Lefkada is like other Ionian cities and towns with small lane ways and alleys even in the newer areas. Housing is remarkably different in Lefkada. In 1953 there was a huge earthquake, many towns in the area were leveled. Here in Lefkada, they continue to build the first floor of houses in stone or brick but all of the second stories are built using corrugated iron. There is even an earthquake safe town clock. Between rust, a myriad of colours and graffiti, Levkada certainly has its own style.

Corrugated iron house
Corrugated iron house

Yesterday found us motoring over to Lefkada in almost no breeze. We had to arrive at the canal which separates Lefkada from the mainland, in time for the opening of the “floating bridge” coming past ruins of castles and shallow silt dredged canals. We were very happy for the lack of the wind in these shallows, we had all sails stowed before we attempted to file into the ‘waiting room’ of yachts.

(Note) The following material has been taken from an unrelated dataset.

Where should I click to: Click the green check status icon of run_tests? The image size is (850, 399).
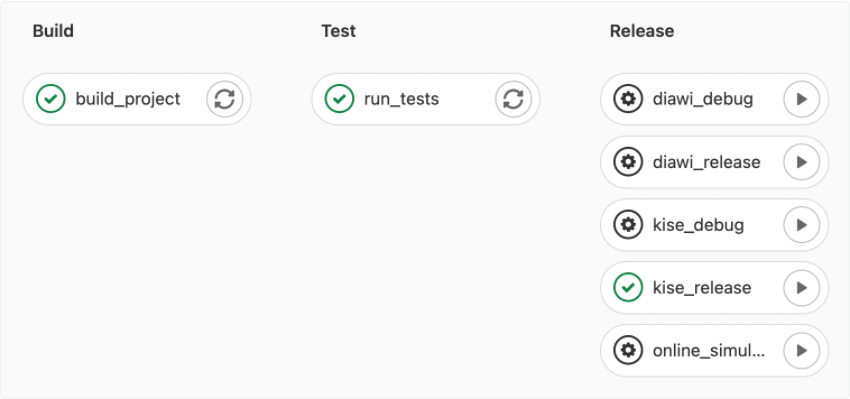339,99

Castle at Lefkada canal entrance
St Maura Fortress at Lefkada canal  Northern entrance

This canal was begun by the Corinthians in the 7th Century BC, according to Heikell. Augustus improved it during the Roman occupation, the Turks and Venetians added a bridge and its ruins are nearby.  To draw breath here in the Ionians is to absorb history.

Plenty of colour
Plenty of colour

Dolphins off the Port Bow

For two days in a row, we have seen dolphins feeding and one day they seemed to be circling their dinner and then all popping down en masse to grab fish. It was spectacular to watch. They were almost Dervish in their tight circles.

Leaving Corfu early on Thursday, gave us superb light by the time we sailed past old Corfu Town. We passed the Venetian Fort and then the New Port and Fortress on our way to Paxos. We were enthralled with brilliant colours reflected in the water.

Corfu Old Fort from the water
Corfu Old Fort from the water

Corfu Town is a modern town with traffic, cricket, shopping areas and Marks and Spencer. Corfu is full of hustle and bustle until 2:00PM Paxos is not a commercial island. Gaios is the harbour Mercier went into on Paxos. Gaios seemed to be a genuine fishing village with geese flying over head across the breakwater to the islet Ay. Nicholas and fishermen cleaning their nets.

Fishing boats in Paxos
Fishing boats in Paxos

We strolled past the fishing boats to the town quay, passing cafes, restaurants and a few shops till you get to the center of the village. You would not have been surprised to see Zorba or Shirley Valentine come from a little back street or alley.

Downtown Paxos
Downtown Gaios

We sat at a lovely cafe and watched the ferry head back to Igoumentsia and charter boats come to the town quay and endeavour to moor ‘stern to” early in the season. We consider how pink English tourists are – no interest in sunscreen, while Aussies and many Americans always have their hats and sunnies on.

This morning we head over to the mainland to Preveza to collect a new Manson Supreme anchor. Once again the dolphins are off our bow.